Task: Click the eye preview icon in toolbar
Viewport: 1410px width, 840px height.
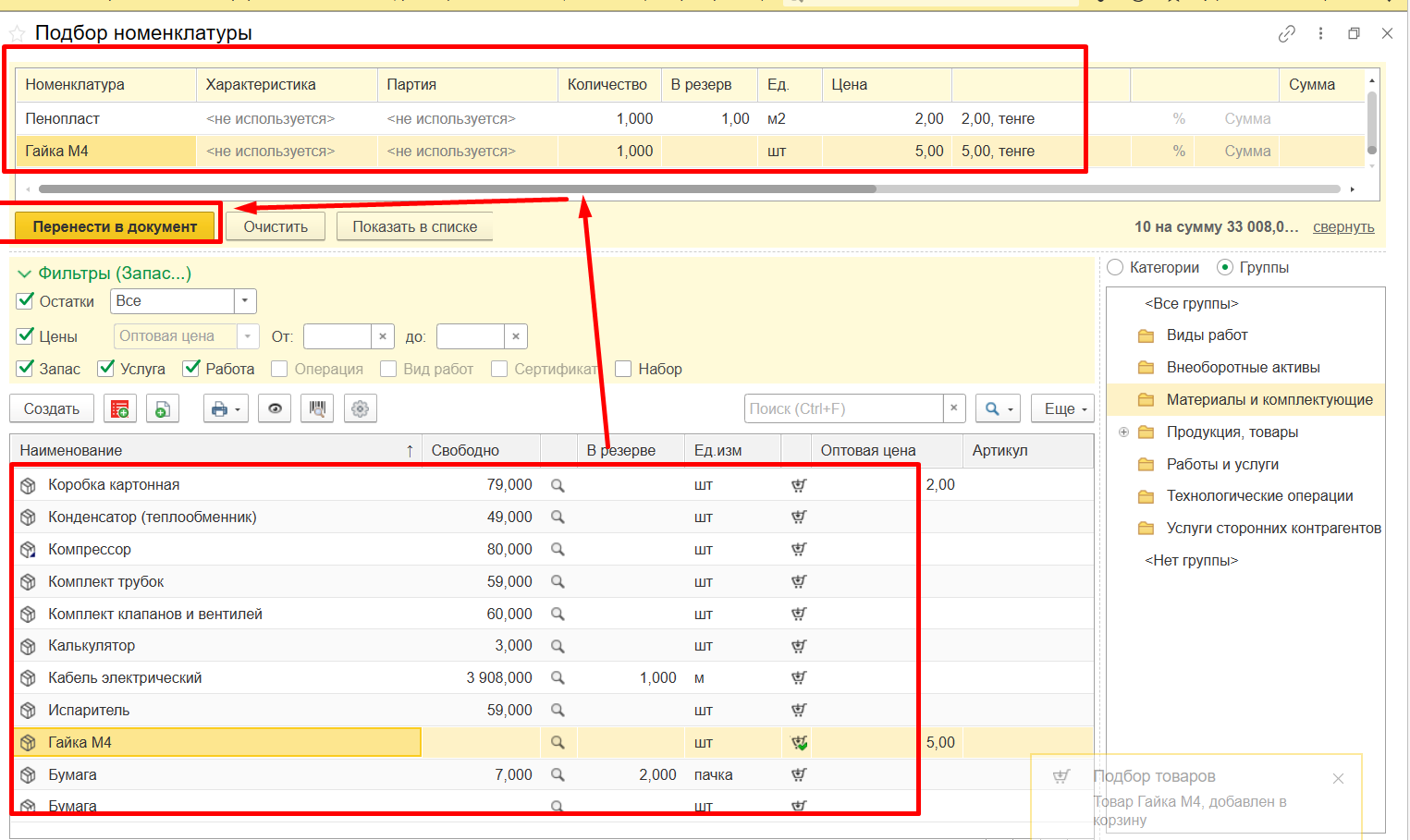Action: 275,408
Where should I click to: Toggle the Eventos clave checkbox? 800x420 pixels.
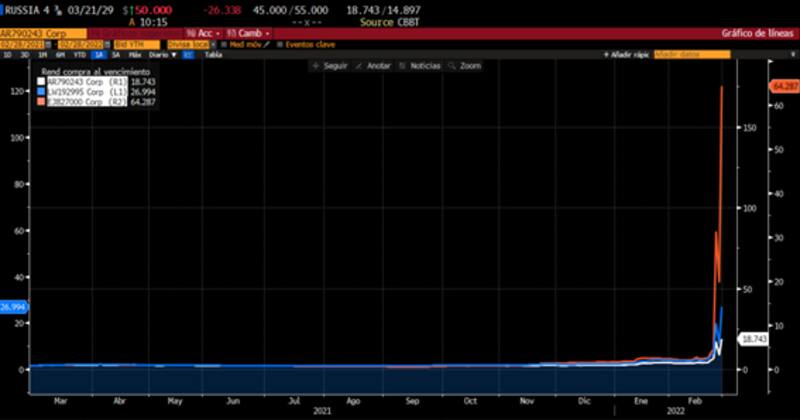pos(280,44)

__Activity__: Provide an exact copy of the records, excluding every picture.

__Answer for the task__:
Task: Click the eye preview icon in toolbar
Viewport: 1410px width, 840px height.
Action: 275,408
Where should I click to: Toggle the Eventos clave checkbox? 800x420 pixels.
pos(280,44)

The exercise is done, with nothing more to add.